Where: Barclays Center, 620 Atlantic Ave., Brooklyn
When: Thursday, February 25, 6 p.m.
“Chains, cages, whips, and bullhooks are the tools of Ringling’s trade,” says PETA Foundation Captive Law Enforcement Counsel Rachel Mathews. “PETA is calling on everyone to stay away from Ringling Bros. until the circus takes elephants, tigers, lions, and all other exotic animals off the road and retires them to accredited sanctuaries.”

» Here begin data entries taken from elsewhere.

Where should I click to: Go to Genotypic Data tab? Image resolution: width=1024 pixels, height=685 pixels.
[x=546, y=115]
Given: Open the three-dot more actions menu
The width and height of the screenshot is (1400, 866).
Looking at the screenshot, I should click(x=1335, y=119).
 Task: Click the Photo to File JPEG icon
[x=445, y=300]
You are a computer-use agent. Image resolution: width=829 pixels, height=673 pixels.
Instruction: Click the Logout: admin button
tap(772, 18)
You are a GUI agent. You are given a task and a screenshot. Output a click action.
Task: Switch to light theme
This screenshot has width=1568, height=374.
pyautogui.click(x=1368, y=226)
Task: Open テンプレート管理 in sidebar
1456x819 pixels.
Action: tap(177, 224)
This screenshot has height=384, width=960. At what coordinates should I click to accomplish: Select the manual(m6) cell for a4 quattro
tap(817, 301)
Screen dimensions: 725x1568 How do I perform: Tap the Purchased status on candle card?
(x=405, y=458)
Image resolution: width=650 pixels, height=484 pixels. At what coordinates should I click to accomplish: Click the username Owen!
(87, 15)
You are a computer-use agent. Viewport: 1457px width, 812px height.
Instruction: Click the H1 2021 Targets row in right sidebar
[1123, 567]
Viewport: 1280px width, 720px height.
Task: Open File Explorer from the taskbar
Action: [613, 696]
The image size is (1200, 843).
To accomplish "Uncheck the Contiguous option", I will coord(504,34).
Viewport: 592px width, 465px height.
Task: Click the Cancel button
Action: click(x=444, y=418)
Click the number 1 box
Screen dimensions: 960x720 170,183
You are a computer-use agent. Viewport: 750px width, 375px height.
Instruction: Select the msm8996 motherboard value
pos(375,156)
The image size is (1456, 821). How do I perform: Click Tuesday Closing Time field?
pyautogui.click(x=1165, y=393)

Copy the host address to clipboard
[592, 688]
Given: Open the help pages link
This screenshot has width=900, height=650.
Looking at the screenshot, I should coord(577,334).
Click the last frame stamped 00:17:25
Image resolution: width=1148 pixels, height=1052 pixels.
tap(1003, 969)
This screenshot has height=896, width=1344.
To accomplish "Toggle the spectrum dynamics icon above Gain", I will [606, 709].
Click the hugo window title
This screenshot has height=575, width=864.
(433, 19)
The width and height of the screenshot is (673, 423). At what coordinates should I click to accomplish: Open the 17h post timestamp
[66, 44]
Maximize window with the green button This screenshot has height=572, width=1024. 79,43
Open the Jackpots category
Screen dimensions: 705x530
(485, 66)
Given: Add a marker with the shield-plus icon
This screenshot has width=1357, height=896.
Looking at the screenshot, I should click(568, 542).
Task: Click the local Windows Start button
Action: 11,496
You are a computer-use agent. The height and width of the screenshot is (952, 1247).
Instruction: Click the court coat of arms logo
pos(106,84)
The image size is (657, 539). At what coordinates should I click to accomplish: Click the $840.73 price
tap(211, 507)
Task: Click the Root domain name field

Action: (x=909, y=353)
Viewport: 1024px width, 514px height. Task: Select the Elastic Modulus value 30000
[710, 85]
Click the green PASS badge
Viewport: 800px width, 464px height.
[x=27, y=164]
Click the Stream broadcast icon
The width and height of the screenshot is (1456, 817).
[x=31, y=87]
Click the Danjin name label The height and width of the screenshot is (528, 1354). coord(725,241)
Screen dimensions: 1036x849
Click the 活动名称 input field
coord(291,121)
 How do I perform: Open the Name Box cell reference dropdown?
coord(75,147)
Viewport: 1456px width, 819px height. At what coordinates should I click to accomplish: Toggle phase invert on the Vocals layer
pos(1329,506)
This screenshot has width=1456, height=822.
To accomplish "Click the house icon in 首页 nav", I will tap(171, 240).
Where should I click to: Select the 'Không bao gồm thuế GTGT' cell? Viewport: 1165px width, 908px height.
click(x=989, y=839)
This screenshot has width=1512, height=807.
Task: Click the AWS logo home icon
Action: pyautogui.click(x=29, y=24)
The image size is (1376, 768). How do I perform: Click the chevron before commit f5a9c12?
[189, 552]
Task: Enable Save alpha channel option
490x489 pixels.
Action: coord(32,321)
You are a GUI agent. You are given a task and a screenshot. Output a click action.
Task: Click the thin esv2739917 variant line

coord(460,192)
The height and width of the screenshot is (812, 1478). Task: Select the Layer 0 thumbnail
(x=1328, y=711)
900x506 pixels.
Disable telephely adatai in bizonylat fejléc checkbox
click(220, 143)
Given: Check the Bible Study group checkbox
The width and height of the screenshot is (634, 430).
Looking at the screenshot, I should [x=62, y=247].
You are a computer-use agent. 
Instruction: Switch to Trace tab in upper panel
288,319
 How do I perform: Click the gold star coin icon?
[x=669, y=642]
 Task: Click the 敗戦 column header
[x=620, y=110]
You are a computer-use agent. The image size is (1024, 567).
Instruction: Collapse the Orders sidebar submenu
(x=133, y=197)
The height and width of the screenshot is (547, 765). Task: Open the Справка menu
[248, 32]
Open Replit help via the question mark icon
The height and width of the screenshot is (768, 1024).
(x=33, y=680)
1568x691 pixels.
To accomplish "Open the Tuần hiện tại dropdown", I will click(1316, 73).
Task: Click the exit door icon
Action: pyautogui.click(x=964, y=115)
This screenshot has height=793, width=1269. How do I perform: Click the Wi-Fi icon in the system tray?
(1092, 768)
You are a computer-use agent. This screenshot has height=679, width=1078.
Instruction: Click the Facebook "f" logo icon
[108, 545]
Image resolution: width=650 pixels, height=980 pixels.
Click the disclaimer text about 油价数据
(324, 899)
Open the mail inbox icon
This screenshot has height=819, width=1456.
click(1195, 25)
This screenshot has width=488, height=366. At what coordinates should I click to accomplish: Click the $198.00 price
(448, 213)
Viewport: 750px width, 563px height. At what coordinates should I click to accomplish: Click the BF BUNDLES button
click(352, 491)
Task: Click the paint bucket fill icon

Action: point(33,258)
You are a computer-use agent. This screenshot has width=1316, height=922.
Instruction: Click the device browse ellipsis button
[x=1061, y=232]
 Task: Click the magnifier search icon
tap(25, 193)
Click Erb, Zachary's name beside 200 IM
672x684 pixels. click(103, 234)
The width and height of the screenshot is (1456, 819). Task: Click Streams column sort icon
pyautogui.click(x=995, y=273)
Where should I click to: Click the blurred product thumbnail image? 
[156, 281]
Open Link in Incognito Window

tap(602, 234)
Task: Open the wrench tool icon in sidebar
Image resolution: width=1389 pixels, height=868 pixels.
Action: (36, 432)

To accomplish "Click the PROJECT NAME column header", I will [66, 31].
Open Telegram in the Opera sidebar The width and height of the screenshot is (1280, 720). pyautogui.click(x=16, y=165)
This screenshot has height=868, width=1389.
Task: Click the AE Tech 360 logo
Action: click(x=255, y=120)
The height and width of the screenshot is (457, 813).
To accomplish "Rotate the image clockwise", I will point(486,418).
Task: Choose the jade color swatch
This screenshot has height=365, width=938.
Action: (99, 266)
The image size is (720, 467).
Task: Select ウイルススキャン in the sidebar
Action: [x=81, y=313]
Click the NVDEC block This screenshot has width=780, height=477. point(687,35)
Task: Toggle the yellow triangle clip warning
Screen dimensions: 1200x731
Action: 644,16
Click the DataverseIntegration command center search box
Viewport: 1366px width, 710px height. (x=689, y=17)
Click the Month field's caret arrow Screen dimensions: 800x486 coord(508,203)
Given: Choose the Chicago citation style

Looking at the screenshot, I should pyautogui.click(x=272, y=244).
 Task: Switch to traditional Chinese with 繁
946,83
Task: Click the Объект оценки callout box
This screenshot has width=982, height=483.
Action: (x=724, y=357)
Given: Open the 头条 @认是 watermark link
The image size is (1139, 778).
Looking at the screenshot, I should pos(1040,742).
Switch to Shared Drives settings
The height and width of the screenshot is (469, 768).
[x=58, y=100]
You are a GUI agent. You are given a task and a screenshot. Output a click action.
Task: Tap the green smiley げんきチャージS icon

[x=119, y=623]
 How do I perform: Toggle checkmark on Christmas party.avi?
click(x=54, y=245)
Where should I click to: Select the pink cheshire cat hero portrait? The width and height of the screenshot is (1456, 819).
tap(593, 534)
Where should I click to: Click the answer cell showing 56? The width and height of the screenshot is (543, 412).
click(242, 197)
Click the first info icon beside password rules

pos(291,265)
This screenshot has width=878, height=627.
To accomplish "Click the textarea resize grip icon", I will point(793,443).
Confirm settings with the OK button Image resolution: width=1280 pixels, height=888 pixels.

In nature, big cats roam vast territories—but in circuses, they are carted from arena to arena and confined to cages so small that they can barely turn around. The threat of physical violence forces them to perform dangerous stunts such as jumping through flaming hoops. And while Ringling has pledged to phase out its elephant acts by May, a new report prepared by PETA—whose motto reads, in part, that “animals are not ours to use for entertainment”—reveals that elephants at the circus’s “retirement” facility are not only still chained and abused with bullhooks but also put at risk of contracting deadly tuberculosis.